海外の部 EBU地域 ジュニア・グループ 佳作
「点字」
イギリス アレクシア・スロアネ (11歳)
  世界には196の国と6909の言語があります。でも、盛り上がった点を使って読み書きするコード体系はたった一つしかありません。点字という初めてのデジタル形式の文字です。誕生してから200年以上の間、六つの魔法の点を何百万人という人々が触り、点はその何百万人もの人たちの人生に関わってきました。世界の七不思議というのがありますが、点字もまた不思議です。盛り上がった小さな六つの点の不思議。晴眼者には決してわからないでしょう。点に触れると言葉になり、点が指を触り返してくれます。

 点字はつないでくれます
 点字は勇気を与えてくれます
 点字は解放してくれます
 点字は教えてくれます

 私の指は空。空の下では、整然としたつぼみの列が生まれ花開きます
 世界は私の膝の上に
 すばらしい点字とその生みの親に感謝を

 点字の持続性、気品、普遍性、効率性には驚くばかりです。すべてとは言わなくてもほとんどの言語は、その言語の複雑性も含めて点字コードで表すことができます。それだけでなく、音楽や数学、コンピューターにも点字を使うことができるのです。コードのバリエーションやその使い方について熱い議論が行われ、意見の対立もありましたが、それでも点字は生き残り、今も使われています。

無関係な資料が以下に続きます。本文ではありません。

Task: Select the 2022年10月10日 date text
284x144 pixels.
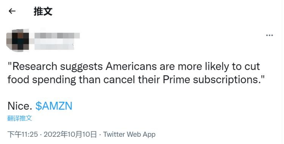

 私の小さな点字コンピューターの点字ディスプレーの上を、私の手が優雅に滑らかに動いていきます。ディスプレー上には、ルイ・ブライユの記念の点字が並んでいます。私は通訳者になるという夢を実現させることができるでしょうか。技術の進歩によって通訳機械が開発されて通訳者はいなくなるだろうと言う人がいても、点字があれば夢を実現できるという自信があります。
 技術の進歩によって点字は損なわれるどころか、むしろこれまで以上に力を発揮することができると確信しています。まるで踊っているかのような点たちは、これからもずっと連帯して点字を作っていくだろうという確信があります。
 ルイ・ブライユが人類に残してくれたこの素晴らしい贈り物の意味を、彼が生きている間に知ることができていたなら! 電子装置を介して点字を使って交流する様子を彼が見ることができていたなら! ブライユの発明が偉業となり、彼の名を永遠に冠することになるということを知ったら、彼は本当に驚いたでしょう。
 私の未来と同様に点字の未来もまた明るく、ますます多くの人に利用されることでしょう。ルイ・ブライユと点字に万歳!